▶ _What this exercise asks_
1) In the homebrewing discussion about mash tun braids and bazooka screens, what mash efficiency did one writer reach with the Cheap'N'Easy method mash tun?
2) Carry on the homebrewing discussion about mash tun braids and bazooka screens from its last post.

▶ _Study text_

I’ve been using a bazooka screen and love it (i.e. doesn’t float like the water supply braids). I mash at a 1.75 qts/lb and find I need almost the same amount of sparge water.
Just hit about 80% mash efficiency using the Cheap’N’Easy method mash tun on the Octoberfest I just did this past weekend.
I always worried it was going to knock it loose when I was stirring the mash. Also, I made it too long, which is probably why it floated so easy. It wasn’t until I switched to a bazooka screen that I realized it didn’t need to be that long.
Yeah, that would be the issue. Keep in mind that all the draining happens at the outlet…wort doesn’t enter and flow down a porous braid. 2-3 inches is plenty and won’t get in the way.
I have one tun with a braid and one with a bazooka. The only major advantage of the bazooka is the durability. I need primp my braid before every batch.
No clue on my brand, bought it from my local ace 8 years ago. It just gets pounded when stirring in the grains and spathe water. I don’t think it affects anything either way.

▶ _Information shown_
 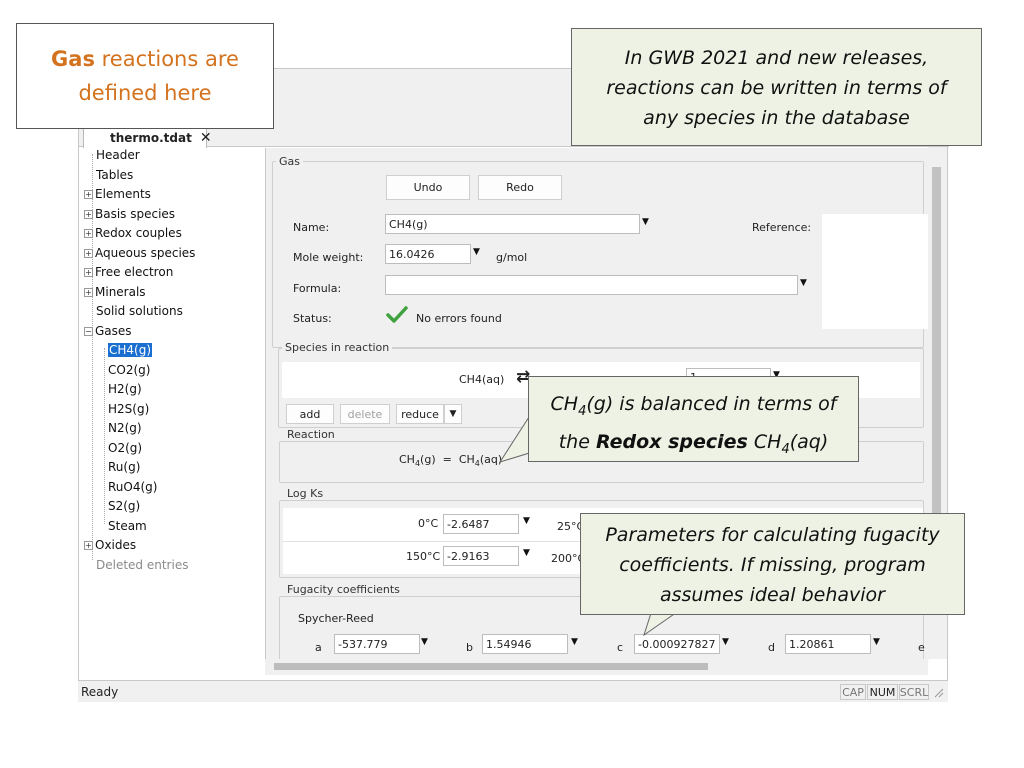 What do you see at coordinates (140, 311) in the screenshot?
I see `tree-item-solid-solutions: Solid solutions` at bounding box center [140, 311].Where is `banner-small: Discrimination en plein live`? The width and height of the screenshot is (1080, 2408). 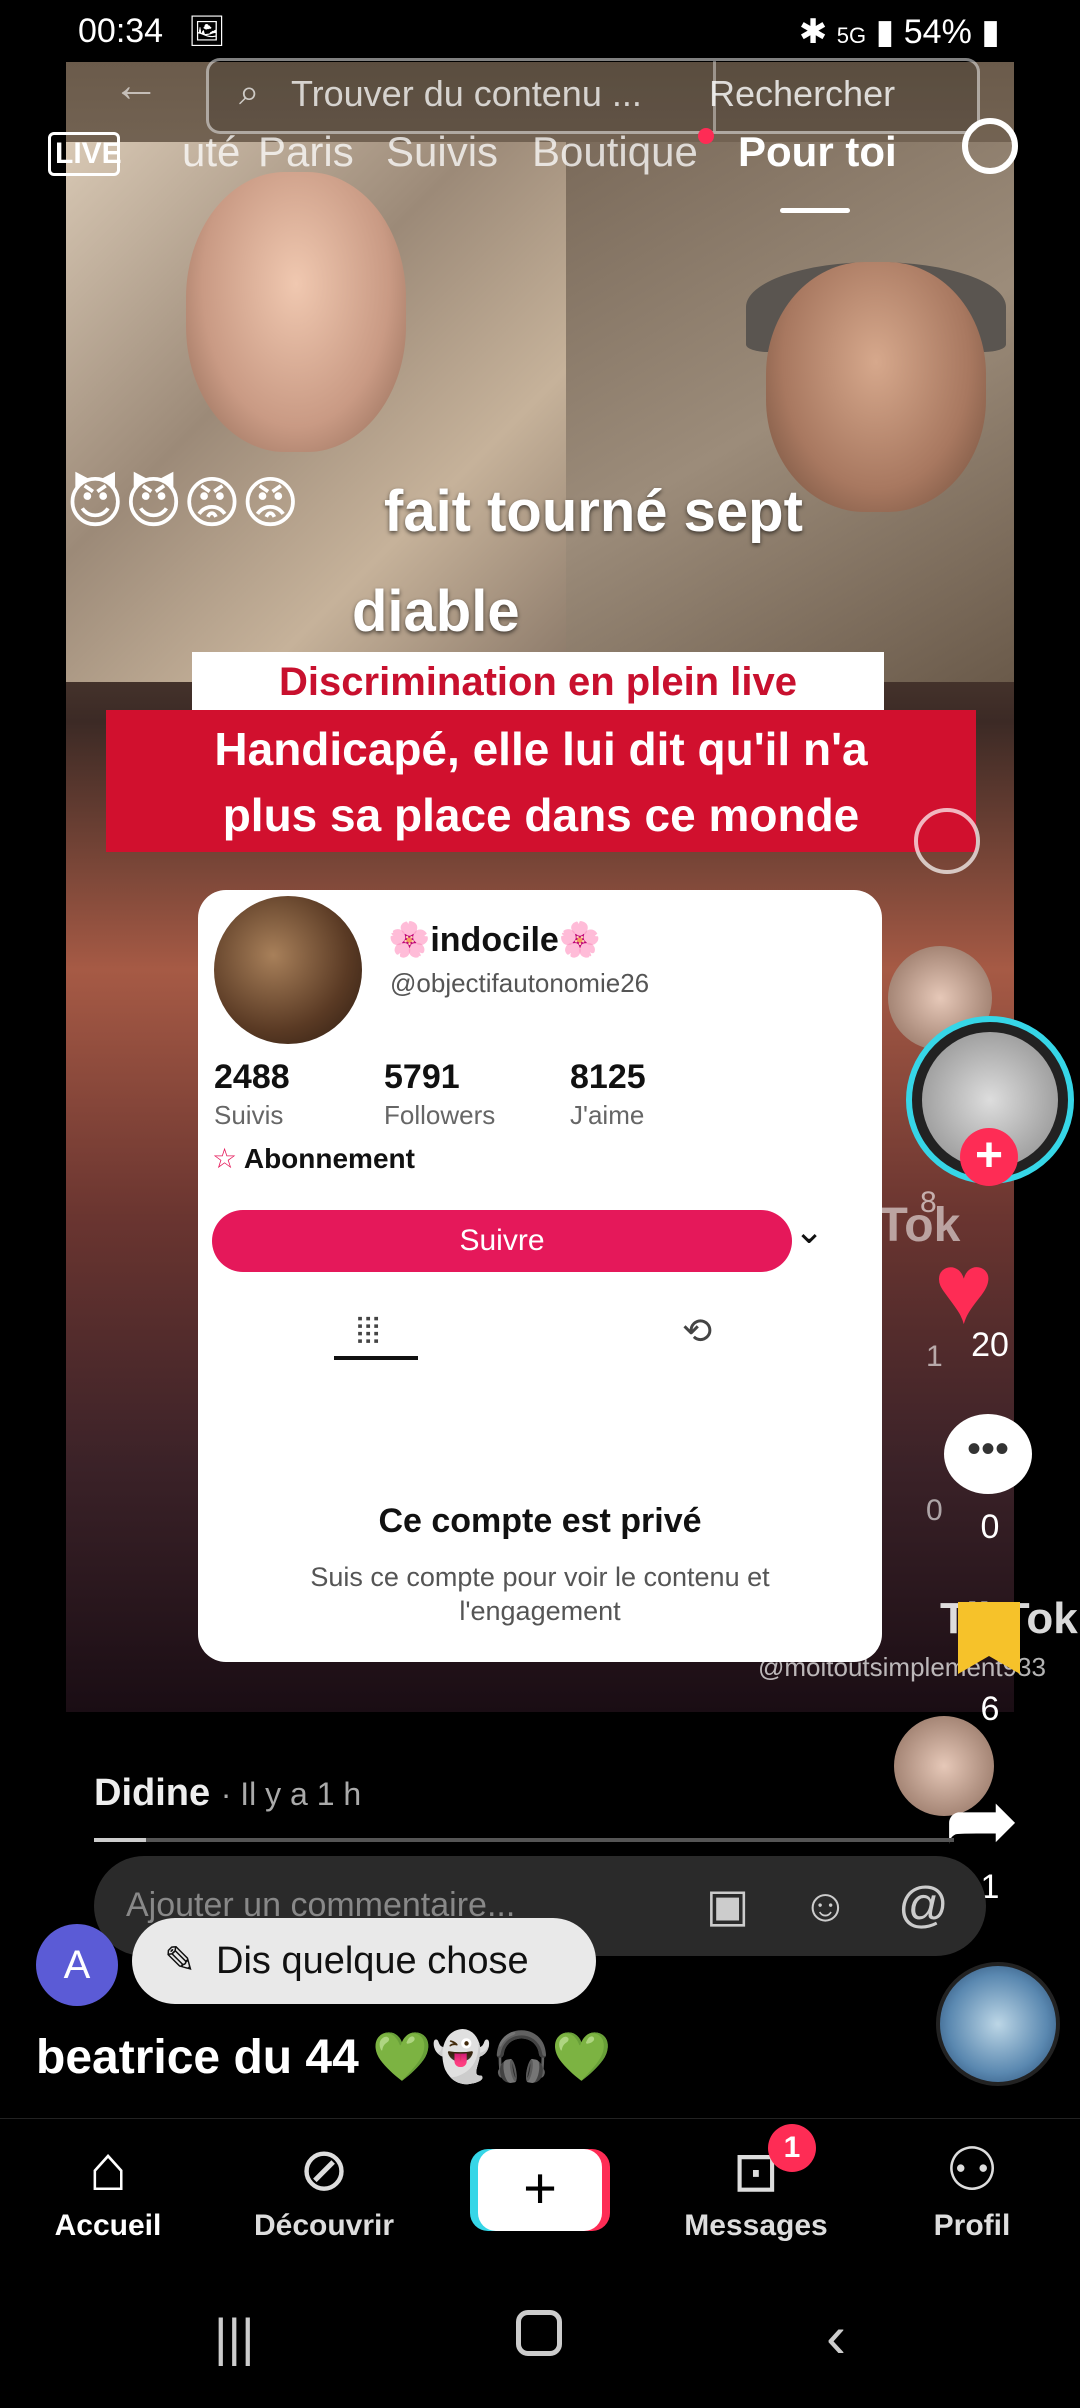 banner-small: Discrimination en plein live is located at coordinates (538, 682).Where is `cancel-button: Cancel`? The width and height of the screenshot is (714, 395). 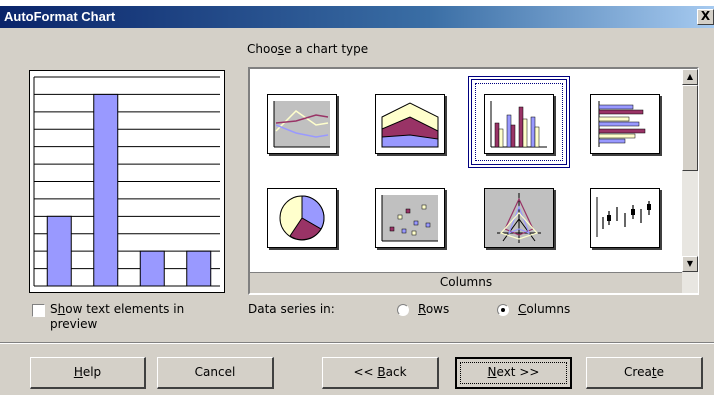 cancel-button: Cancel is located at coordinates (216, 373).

▶ _Results by task_
1) About 80%.

2)
I am curious… how many and what size holes are on the underside of the copper? Or does it matter?
I have had slow flow/drain issues on my last two batches with my braid. I haven’t figured out exactly what I am doing wrong or changed, yet. I have done 12 or so batches without problems. No crush changes. It may be timing of my lifting of the tun on a 2x4 block to drain everything. Any ideas are appreciated…
using a hacksaw, you make slices in bottom side about every 1/4". I switched over 4-years ago now and been happy with my system. drain evenly, never clogs, no stuck sparge, and great efficiency at 85+ (good crush and batch sparge also contributes to this).